Yesterday, while I was on the bus back home after my haircut, two women who got in started fighting. One woman had four kids and I couldn’t get a good look at the other one. They were calling each other some very serious names. They were pulling each other’s hair. The kid who was setting in the seat next to me was laughing his head off. His baby brother who was sitting on his lap didn’t get the fuss.
A few seconds later the bus conductor comes forward and tries to break it up. The driver is pissed. Some people got off the bus because they were getting too impatient. I wanted to know why they were fighting, but no one around me seemed to know. Finally, at one signal/traffic light the lady with too many children got off, all the while she was hurling abuses at the bus, the driver and conductor and spitting in the direction of the Metropolitan Transport Corporation behemoth!
I would have loved to know what they were fighting about. This kind of incident is a great alcohol accompaniment.
There’s something about fights that I enjoy. They’re honest. Raw. Human. Devoid of pretense. Who in this world can be fake in a fight? No one. I prefer watching fights. The people I see in a fight are interesting people.
In the movies too, fights are fun. A Kollywood (Tamil) film hero jumps through the air with this bizarre cycling action, and the entire gang of 20-odd villains writhe on the floor in pain. If you were watching Vel, like I was, a couple of years ago, you would have been subject to my little cousin screaming in the theatre to his mother – “amma! Tell Suriya to turn around amma, the villain is right behind him!”; “Oh no! Amma! Suriya is going to die! No, Amma, NO!” and other assorted warnings for Suriya to please watch his back.
Of course, we weren’t sitting in the last row. There was a family behind us who couldn’t watch the movie because my darling cousin was on his seat and yelling his head off!
Bollywood fights, well, after that locked in the garage beating up scene in Coolie, nothing really compares!
My favourite fights are when the comedians get involved. There’s something very interesting about trying to make a funny man fight. You’re so used to laughing at what they are saying that you don’t think they are capable of doing anything else in the script. Maybe it’s for effect, maybe fighting is not reserved for the alpha male, but comedians fighting is funny, in its own way.

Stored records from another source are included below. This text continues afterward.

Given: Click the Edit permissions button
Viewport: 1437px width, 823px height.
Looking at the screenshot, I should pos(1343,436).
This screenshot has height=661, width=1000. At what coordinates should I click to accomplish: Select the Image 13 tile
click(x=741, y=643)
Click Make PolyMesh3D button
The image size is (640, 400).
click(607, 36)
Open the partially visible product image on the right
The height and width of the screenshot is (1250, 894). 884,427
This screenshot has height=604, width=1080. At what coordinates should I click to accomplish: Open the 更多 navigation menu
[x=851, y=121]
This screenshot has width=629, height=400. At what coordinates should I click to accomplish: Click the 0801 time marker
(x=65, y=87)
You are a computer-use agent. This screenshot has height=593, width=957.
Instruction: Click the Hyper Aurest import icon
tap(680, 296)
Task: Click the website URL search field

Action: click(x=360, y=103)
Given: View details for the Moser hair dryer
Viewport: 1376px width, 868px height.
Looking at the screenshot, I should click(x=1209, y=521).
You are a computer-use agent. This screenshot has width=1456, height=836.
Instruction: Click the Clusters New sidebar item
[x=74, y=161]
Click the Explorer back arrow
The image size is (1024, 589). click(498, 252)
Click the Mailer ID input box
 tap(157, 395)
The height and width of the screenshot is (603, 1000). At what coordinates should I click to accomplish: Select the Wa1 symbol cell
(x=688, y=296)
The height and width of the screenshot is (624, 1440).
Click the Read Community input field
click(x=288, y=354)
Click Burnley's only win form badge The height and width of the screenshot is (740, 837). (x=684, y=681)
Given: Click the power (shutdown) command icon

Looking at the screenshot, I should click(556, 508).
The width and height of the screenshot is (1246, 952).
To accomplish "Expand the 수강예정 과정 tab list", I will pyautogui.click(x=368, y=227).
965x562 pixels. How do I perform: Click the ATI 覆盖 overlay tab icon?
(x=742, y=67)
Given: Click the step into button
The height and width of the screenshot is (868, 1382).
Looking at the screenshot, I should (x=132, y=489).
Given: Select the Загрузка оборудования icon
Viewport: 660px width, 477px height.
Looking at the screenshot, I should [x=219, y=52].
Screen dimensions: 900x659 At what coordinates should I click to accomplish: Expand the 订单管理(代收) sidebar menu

Then there are verbal fights. Those are my personal favourites. When people let their vocabulary do the talking, oh man! What fun!
Ok, I’m going to clarify here, mudslinging is not cool ok. Equally matched verbal abusers fighting it out? Now that my friends is a great show. Butter up your popcorn and watch/listen!
Since I made movie references earlier, I would like to tell you about my favourite kind of movie verbal fights. The one’s where this one guy loses his temper and yells. Someone’s always yelling right? If you’ve watched the Lethal Weapon series, there is a scene in the third movie, I think, where Joe Pesci is brought in for the umpteenth time and he’s really upset. I was laughing the whole time. The whole time. People around me thought I was a complete nut job, but these things don’t seem funny to you? Really? Why?
Then of course there are the scenes in the Malayalam movies when the hero, who also sometimes doubles up as a comedian, is in this really weird situation, and you can see his agony. In that one instance, he makes a face and says something, not completely, but you know exactly what he means. For me, the king of that situation is Innocent. The look on his face sometimes, you have to watch it to know what I mean.
My grandmother, when she was in her right mind, would sometimes give either the vegetable lady or the fish man a piece of her mind. Good times. It was just the way she said it that made the whole scene hilarious. When I was that young, I trailed my grandmother all the time. Everything she said was so interesting. When she got annoyed and wanted to make a point, she launched into this thick Trivandrum accented harmless Malayalam abuse, which was so hilarious when delivered! I wish she was still like that. After a point, when I was a teenager, I would keep asking her to say a certain few words – “amamma, please?” and she’d oblige.
Sometimes, I want to say “amamma please?” in the hope that she’d get the cue…
In other news, this is the new love of my life, Sheep. So angry! I fell in love with this the instant I saw it. Some bank gave this to my mother as a new year present!
One more wedding. January 17. One more long-winded gossip session accompanied with Whiskey, Brandy and my boys from school.